▶ Alıştırma metni
════════════════════

Genelgenin konusu, 17 Aralık operasyonundan sonra çok tartışılan, “Adli kolluğun görev, yetki ve sorumlulukları.”

Tarihi 18.10.2011.

Genelge hâlâ HSYK'nın sitesinde durmaktadır ve yürürlüktedir. 

Genelgede başta 5721 sayılı Ceza Muhakemesi Kanunu ve ilgili yönetmeliklere atıflar yapılmış olup, genelge hükümleri ile başta CMK olmak üzere diğer mevzuat hükümlerinin uyumlu olduğu görülmektedir.

İşte size bu genelgeden birkaç kesit (Aşağıdaki alıntıların bir kısmı genelgede kanun ya da yönetmelik hükmü olarak yer almaktadır):

“5271 sayılı Kanunun! 161 inci maddesinde! “

“Cumhuriyet savcısı, doğrudan doğruya veya emrindeki adli kolluk görevlileri aracılığı ile her türlü araştırmayı yapabilir; yukarıdaki maddede yazılı sonuçlara varmak için bütün kamu görevlilerinden her türlü bilgiyi isteyebilir.”

 “Soruşturma işlemleri, Cumhuriyet savcısının emir ve talimatları doğrultusunda öncelikle adli kolluğa yaptırılır. Adli kolluk görevlileri, Cumhuriyet savcısının adli görevlere ilişkin emirlerini yerine getirir.”

“Adli kolluk, adli görevlerin haricindeki hizmetlerde, üstlerinin emrindedir.”

 “Gerektiğinde veya Cumhuriyet savcısının talebi hâlinde, diğer kolluk birimleri de adli kolluk görevini yerine getirmekle yükümlüdür.”

 “Adli kolluk görevlilerine, adli görevi bulunmayan üstleri tarafından, yürütülen soruşturma ile ilgili emir ve talimat verilemez.”

“hükümleri yer almaktadır.”

“B-En üst dereceli kolluk amirlerinin hukuki durumu ve adli kolluk sorumluları”

“Bilindiği üzere, Adalet Bakanı ve valilerin hazırlık soruşturmaları ile ilgili emir verme ve talepte bulunma yetkileri, Avrupa Birliğine uyum yasaları çerçevesinde yapılan mevzuat değişiklikleri sonucunda kaldırılmıştır! Bu kanuni düzenlemeler karşısında, Adalet Bakanı ve mülki amirler de dâhil olmak üzere Cumhuriyet savcıları dışında hiçbir mercinin adli soruşturmalarla ilgili talepte bulunma ve kolluğa emir verme yetkileri kalmamıştır.”

“C-Vukuat raporu bildiriminin soruşturmanın gizliliğine etkisi

Bu itibarla;

1- Adli kolluk görevlilerinin; el koydukları olayları, yakalanan kişiler ile uygulanan tedbirleri emrinde çalıştıkları Cumhuriyet savcısına derhâl bildirmek, Cumhuriyet savcısının emri doğrultusunda ! tüm delilleri! toplamak, muhafaza altına almak ve bunları bir fezleke ile Cumhuriyet savcısına sunmak zorunda olduklarının bilinmesi,”

════════════════════

▶ Görev listesi
1) Adli kolluk genelgesi metnine göre genelgenin tarihi nedir?
2) Adli kolluk genelgesi metnini son cümlesinden sonra sürdürün.

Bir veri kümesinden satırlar
════════════════════

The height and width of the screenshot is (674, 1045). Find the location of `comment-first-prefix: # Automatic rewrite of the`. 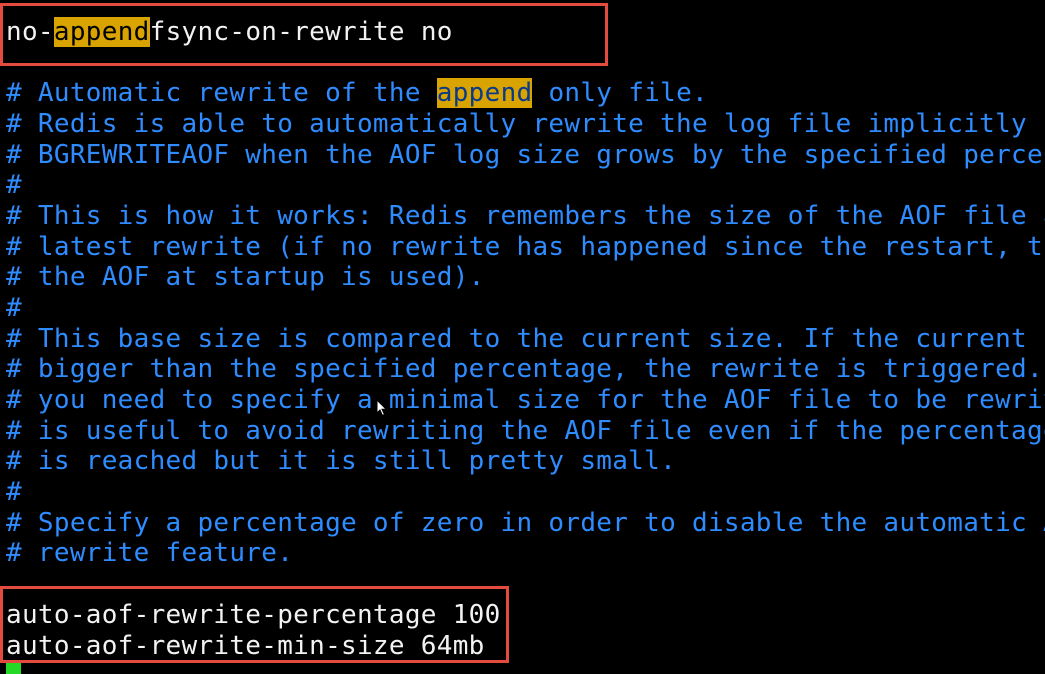

comment-first-prefix: # Automatic rewrite of the is located at coordinates (222, 93).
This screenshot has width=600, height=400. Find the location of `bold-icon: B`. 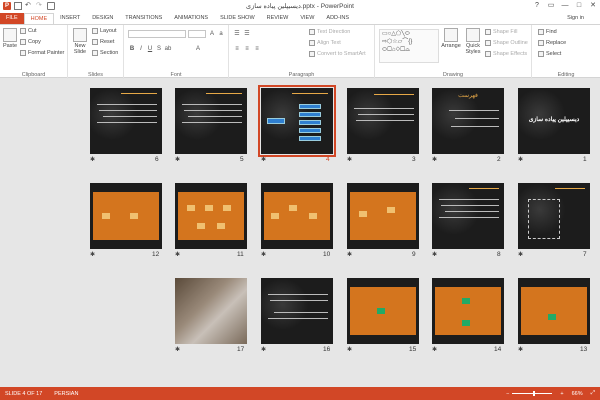

bold-icon: B is located at coordinates (132, 49).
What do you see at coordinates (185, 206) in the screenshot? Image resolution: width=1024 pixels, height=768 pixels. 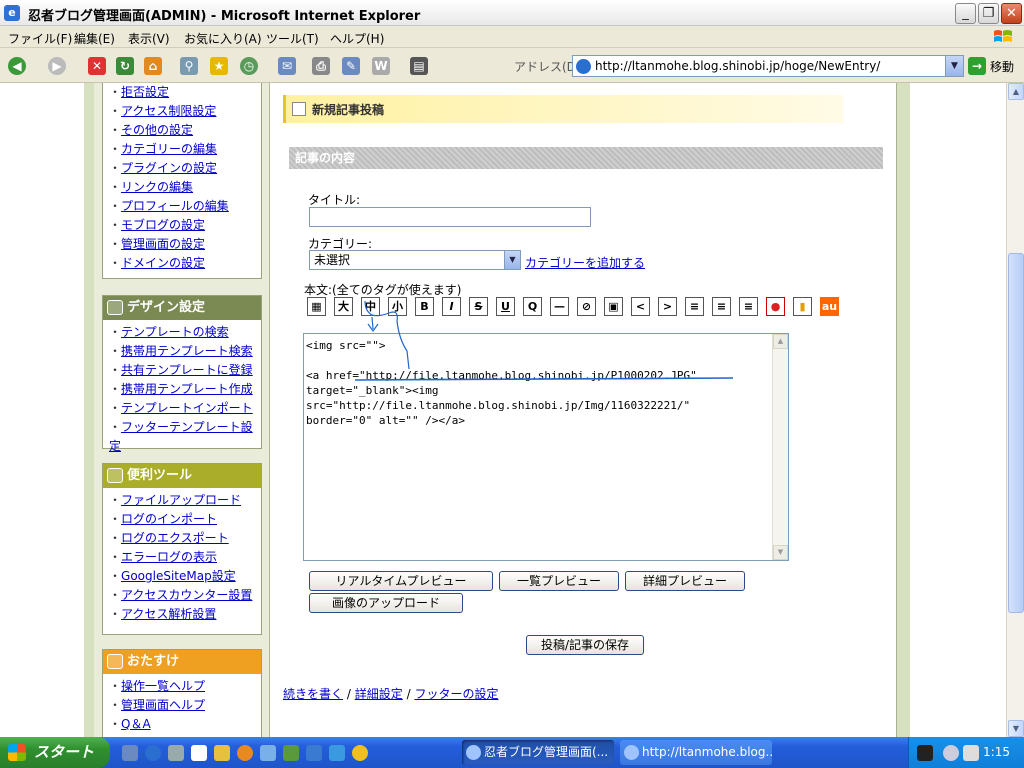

════════════════════

▶ Görevlerin yanıtları
1) 18.10.2011

2)
7- Adli kolluğun, sıralı amirlerine ve mülki makamlara, meydana gelen bütün adli olayları en ince ayrıntısına kadar bilgi ve haber verme zorunluluğu bulunmadığından önleyici kolluk görevi ile güvenlik ve asayişin sağlanması bakımından genel ve bilgilendirme amacına yönelik düzenlenecek vukuat raporunun, soruşturmanın gizliliği ile masumiyet karinesinin ihlaline ve delillerin kaybına sebep olmamak koşuluyla verilmesi, aksi bir durumun tespiti hâlinde, derhâl Cumhuriyet savcısı tarafından ilgililer hakkında soruşturma açılması!”

Genelge oldukça uzun.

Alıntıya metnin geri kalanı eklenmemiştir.